Data extracts START

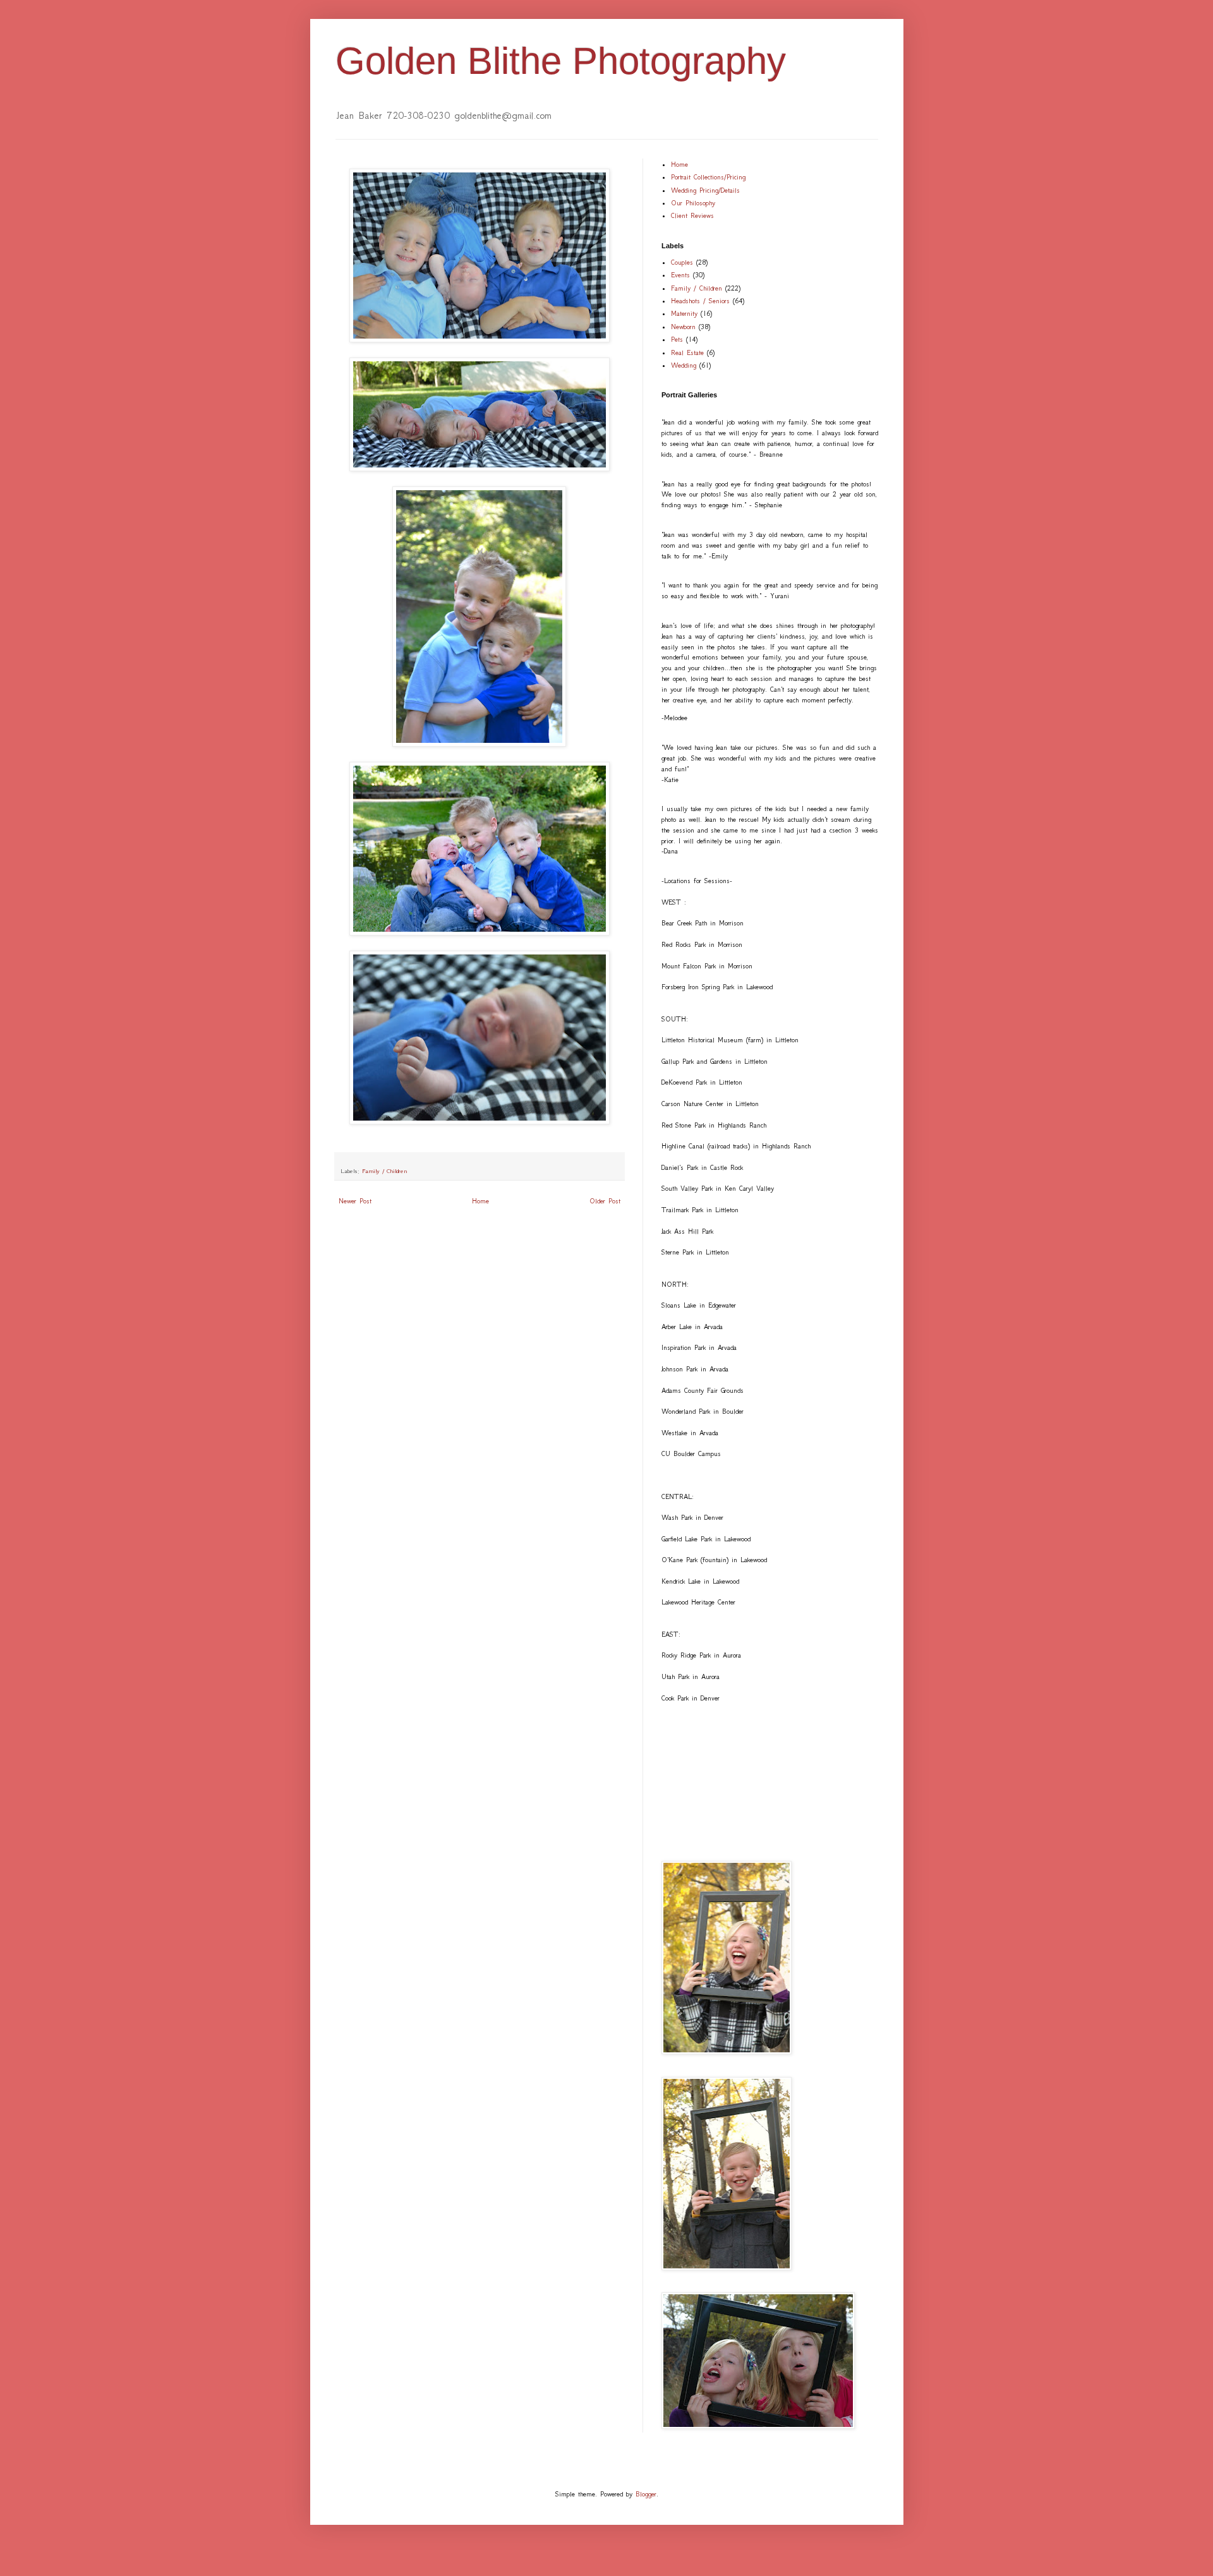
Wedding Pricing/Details (705, 190)
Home (480, 1201)
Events (680, 275)
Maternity (684, 314)
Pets (677, 339)
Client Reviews (692, 216)
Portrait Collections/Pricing (708, 177)
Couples (682, 262)
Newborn (683, 327)
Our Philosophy (693, 203)
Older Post (604, 1201)
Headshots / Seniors (700, 301)
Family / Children (384, 1171)
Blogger (646, 2494)
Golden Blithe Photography (560, 61)
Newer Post (355, 1201)
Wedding (683, 365)
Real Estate (687, 353)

Data extracts END

> **Task statement**
Your task is to copy each line of the entries that includes the word "Pricing".

> **Your solution**
Wedding Pricing/Details (705, 190)
Portrait Collections/Pricing (708, 177)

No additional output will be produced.